所给记录:

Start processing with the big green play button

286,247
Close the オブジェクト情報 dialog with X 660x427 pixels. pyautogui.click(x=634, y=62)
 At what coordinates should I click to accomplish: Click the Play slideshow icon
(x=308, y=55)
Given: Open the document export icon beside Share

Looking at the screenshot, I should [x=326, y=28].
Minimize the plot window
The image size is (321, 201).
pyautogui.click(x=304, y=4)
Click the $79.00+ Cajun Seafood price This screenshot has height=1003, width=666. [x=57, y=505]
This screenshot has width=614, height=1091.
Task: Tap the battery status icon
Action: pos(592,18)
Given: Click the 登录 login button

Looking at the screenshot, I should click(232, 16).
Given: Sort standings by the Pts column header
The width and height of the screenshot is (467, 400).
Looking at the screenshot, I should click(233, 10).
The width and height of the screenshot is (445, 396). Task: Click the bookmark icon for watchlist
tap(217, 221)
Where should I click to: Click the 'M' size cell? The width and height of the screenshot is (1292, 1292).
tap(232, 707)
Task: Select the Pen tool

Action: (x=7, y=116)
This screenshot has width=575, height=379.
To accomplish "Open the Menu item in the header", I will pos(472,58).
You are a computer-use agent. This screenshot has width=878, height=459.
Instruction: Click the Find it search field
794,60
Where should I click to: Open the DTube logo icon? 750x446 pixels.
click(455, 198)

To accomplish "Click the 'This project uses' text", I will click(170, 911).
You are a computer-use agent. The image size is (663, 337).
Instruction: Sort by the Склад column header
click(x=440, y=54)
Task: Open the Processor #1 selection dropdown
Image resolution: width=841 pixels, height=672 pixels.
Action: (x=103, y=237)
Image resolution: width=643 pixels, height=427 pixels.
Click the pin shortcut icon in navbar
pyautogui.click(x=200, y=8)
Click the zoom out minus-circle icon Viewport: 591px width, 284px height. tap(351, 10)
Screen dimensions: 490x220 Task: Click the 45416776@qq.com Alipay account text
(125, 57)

任务目标:
请更新以上全部记录，把"column header"替换为"column heading"，其余内容一律不变，然后完整写出这些行。

完整解答:
Start processing with the big green play button

286,247
Close the オブジェクト情報 dialog with X 660x427 pixels. pyautogui.click(x=634, y=62)
 At what coordinates should I click to accomplish: Click the Play slideshow icon
(x=308, y=55)
Given: Open the document export icon beside Share

Looking at the screenshot, I should [x=326, y=28].
Minimize the plot window
The image size is (321, 201).
pyautogui.click(x=304, y=4)
Click the $79.00+ Cajun Seafood price This screenshot has height=1003, width=666. [x=57, y=505]
This screenshot has width=614, height=1091.
Task: Tap the battery status icon
Action: pos(592,18)
Given: Click the 登录 login button

Looking at the screenshot, I should click(232, 16).
Given: Sort standings by the Pts column heading
The width and height of the screenshot is (467, 400).
Looking at the screenshot, I should click(233, 10).
The width and height of the screenshot is (445, 396). Task: Click the bookmark icon for watchlist
tap(217, 221)
Where should I click to: Click the 'M' size cell? The width and height of the screenshot is (1292, 1292).
tap(232, 707)
Task: Select the Pen tool

Action: (x=7, y=116)
This screenshot has width=575, height=379.
To accomplish "Open the Menu item in the header", I will pos(472,58).
You are a computer-use agent. This screenshot has width=878, height=459.
Instruction: Click the Find it search field
794,60
Where should I click to: Open the DTube logo icon? 750x446 pixels.
click(455, 198)

To accomplish "Click the 'This project uses' text", I will click(170, 911).
You are a computer-use agent. The image size is (663, 337).
Instruction: Sort by the Склад column heading
click(x=440, y=54)
Task: Open the Processor #1 selection dropdown
Image resolution: width=841 pixels, height=672 pixels.
Action: (x=103, y=237)
Image resolution: width=643 pixels, height=427 pixels.
Click the pin shortcut icon in navbar
pyautogui.click(x=200, y=8)
Click the zoom out minus-circle icon Viewport: 591px width, 284px height. tap(351, 10)
Screen dimensions: 490x220 Task: Click the 45416776@qq.com Alipay account text
(125, 57)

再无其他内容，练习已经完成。